Collier County wasn't as crooked as most, with stop signs behind bushes or traffic lights hidden in trees. And unlike Georgia, a Yankee license plate didn't guarantee a traffic citation.

One of our last Constables was a colorful gent named Joe Hunter. Joe's law enforcement career included stints as a wildlife officer, Constable, CCSO Deputy, and Detective with the Ft. Myers PD. The character actor, Warren Oates, always reminded me of Joe. Both had a Depression era look about them. Tough, shrewd, enduring.

Joe was a teller of wild tales, usually about himself and always true. He once, while a wildlife officer in Everglades, was forced to transfer to Monroe County to escape the Seminole Indians. It seems Joe had become amorous with an Indian maiden, making him very unpopular on the reservation. Joe told me they were gonna capture him and take him to the Green Corn Dance, a powwow where important matters were settled. Among them justice for offenders. "Hell," Joe said, "I was afraid they were gonna stick-roast me like a possum, something like that." So he lit a shuck and beat it to another county until the war drums quit beating.

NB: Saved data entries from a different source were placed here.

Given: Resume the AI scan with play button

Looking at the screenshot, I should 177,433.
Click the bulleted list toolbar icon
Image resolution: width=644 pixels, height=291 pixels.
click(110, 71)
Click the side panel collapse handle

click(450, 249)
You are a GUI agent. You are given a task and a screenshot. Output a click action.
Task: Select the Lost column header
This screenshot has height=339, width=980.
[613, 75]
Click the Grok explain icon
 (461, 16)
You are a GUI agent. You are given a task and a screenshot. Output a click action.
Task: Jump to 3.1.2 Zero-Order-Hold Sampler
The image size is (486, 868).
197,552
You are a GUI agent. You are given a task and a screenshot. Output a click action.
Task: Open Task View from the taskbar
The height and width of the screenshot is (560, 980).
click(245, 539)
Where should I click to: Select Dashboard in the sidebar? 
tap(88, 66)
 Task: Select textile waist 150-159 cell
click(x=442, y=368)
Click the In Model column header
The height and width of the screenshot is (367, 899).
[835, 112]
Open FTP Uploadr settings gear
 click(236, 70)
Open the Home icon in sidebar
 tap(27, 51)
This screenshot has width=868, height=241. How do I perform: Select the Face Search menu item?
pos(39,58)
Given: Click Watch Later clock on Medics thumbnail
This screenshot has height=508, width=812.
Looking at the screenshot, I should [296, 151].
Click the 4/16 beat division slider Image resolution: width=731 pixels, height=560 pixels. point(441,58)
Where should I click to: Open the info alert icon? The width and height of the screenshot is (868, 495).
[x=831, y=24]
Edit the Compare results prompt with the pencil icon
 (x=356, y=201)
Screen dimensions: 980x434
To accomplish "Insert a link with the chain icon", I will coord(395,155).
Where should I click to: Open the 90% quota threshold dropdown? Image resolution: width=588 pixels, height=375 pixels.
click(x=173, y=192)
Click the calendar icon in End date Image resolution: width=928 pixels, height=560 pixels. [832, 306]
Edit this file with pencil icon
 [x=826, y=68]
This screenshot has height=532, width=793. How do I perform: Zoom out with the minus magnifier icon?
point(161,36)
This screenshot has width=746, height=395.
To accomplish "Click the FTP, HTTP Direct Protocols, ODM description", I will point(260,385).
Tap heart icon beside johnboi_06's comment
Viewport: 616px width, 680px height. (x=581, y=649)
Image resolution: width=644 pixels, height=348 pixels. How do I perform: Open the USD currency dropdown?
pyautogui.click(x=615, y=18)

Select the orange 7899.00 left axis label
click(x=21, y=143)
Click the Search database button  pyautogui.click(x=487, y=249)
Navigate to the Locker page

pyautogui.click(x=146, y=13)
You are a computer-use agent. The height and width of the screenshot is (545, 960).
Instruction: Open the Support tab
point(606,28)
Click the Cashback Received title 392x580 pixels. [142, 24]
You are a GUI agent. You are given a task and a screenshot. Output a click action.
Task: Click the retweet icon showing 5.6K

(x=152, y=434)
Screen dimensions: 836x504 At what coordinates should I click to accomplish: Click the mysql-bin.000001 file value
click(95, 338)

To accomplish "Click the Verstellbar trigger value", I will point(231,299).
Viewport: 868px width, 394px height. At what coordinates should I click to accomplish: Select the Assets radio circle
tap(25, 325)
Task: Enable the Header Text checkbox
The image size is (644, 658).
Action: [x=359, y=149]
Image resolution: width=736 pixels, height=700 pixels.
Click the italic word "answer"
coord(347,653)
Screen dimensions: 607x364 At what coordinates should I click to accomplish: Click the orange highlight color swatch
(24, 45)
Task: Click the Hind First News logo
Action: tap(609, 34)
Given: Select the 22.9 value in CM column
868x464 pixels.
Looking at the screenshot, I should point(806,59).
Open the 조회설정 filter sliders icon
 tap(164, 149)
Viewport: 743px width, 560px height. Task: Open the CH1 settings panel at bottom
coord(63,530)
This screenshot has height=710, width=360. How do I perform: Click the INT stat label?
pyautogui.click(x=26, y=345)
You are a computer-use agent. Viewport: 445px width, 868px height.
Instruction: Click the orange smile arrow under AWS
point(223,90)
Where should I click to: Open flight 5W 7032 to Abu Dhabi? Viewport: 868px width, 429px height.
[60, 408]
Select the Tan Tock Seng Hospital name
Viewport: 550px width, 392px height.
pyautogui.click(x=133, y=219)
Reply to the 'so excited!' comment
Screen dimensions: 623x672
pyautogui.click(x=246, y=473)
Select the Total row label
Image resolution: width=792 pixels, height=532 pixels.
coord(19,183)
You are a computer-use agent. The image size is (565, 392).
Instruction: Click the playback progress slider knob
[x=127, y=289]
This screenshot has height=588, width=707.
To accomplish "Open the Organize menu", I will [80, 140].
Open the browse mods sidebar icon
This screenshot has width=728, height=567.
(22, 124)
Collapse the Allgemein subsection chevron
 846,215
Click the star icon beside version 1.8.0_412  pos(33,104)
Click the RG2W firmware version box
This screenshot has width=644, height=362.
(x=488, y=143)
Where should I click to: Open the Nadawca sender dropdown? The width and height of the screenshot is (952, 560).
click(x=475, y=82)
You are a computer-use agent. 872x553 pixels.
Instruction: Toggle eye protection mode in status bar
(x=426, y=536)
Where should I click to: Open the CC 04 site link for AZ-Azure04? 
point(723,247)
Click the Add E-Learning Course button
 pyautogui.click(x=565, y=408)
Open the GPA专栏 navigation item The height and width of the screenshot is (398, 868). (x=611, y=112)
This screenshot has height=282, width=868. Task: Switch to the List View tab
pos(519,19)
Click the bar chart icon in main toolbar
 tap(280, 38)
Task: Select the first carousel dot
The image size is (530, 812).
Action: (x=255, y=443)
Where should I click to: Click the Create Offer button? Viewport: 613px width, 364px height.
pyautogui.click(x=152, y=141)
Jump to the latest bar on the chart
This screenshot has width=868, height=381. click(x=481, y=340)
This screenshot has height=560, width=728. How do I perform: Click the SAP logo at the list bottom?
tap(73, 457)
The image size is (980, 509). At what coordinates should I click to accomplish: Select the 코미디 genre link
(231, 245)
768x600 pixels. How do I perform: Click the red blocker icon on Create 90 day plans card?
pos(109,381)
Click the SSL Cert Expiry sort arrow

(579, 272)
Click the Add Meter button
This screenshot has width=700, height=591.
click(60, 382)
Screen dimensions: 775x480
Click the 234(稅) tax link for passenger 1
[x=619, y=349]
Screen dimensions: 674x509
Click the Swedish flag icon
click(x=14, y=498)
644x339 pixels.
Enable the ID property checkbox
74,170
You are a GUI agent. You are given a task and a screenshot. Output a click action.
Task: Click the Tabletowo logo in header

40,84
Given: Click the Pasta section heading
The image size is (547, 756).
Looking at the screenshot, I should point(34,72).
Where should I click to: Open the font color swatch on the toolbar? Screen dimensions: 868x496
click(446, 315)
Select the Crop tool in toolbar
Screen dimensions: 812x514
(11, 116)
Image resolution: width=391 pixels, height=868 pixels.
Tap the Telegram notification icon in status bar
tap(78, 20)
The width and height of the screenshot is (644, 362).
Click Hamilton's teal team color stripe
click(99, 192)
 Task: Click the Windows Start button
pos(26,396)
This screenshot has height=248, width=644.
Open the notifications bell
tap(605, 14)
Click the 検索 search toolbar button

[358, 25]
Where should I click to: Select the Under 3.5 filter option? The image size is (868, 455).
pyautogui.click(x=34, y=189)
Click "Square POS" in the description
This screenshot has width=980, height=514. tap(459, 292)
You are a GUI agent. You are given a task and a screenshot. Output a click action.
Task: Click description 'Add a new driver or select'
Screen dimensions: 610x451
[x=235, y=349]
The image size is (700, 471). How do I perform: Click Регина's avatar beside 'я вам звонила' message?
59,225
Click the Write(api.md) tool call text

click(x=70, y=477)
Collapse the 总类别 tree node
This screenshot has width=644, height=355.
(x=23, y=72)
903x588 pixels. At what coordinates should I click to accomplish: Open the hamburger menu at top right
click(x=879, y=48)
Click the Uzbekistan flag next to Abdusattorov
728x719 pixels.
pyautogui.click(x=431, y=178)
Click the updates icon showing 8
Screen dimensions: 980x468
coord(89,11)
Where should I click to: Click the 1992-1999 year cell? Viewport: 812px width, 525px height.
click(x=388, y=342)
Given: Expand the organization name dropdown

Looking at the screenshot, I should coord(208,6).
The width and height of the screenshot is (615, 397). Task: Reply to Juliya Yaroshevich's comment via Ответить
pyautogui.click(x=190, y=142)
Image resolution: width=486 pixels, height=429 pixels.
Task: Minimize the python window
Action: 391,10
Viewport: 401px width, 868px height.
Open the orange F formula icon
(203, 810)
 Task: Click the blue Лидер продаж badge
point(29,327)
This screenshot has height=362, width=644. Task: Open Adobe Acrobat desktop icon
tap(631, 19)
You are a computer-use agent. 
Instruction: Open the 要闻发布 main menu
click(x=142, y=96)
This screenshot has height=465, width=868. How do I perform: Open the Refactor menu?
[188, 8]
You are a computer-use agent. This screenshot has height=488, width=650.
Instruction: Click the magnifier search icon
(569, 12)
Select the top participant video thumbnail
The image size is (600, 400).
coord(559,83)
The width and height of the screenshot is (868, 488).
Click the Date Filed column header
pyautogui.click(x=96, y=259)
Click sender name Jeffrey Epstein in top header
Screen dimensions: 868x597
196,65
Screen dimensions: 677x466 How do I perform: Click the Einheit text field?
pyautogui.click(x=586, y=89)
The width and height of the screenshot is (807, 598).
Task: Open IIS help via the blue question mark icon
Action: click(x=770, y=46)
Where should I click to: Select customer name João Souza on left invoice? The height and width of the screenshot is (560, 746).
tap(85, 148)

Most of my dealing with Joe happened when he was a detective with the FMPD and I with the NPD. All were entertaining and unique. 

As an example, I was working on a B&E and had a suspect in Fort Myers. Calling Joe, he erupted, "I know that bunghole and he's probably good for it."

I caution that he was one of several suspects, but Joe advised me to scurry up to Ft. Myers and we'd talk to the rascal. There, Joe walked up to the front door, kicked it off its hinges (first time I'd ever seen that done) and strode inside. He grabbed a terrified man up from in front of the TV, talked to him until the suspect collapsed, then began a search. His search technique involved turning every thing in the house upside down. Everything!

Finally, panting from the exertion, he turned to me, said, "He don't know nuthin' or he'd have coughed it up by now," and he started out the door. I looked around in disbelief at the tornado-like destruction and the lumped up suspect. "Don't worry," Joe said, "he ain't sayin' a thing or he knows I'll come back. Would you want me to come back?"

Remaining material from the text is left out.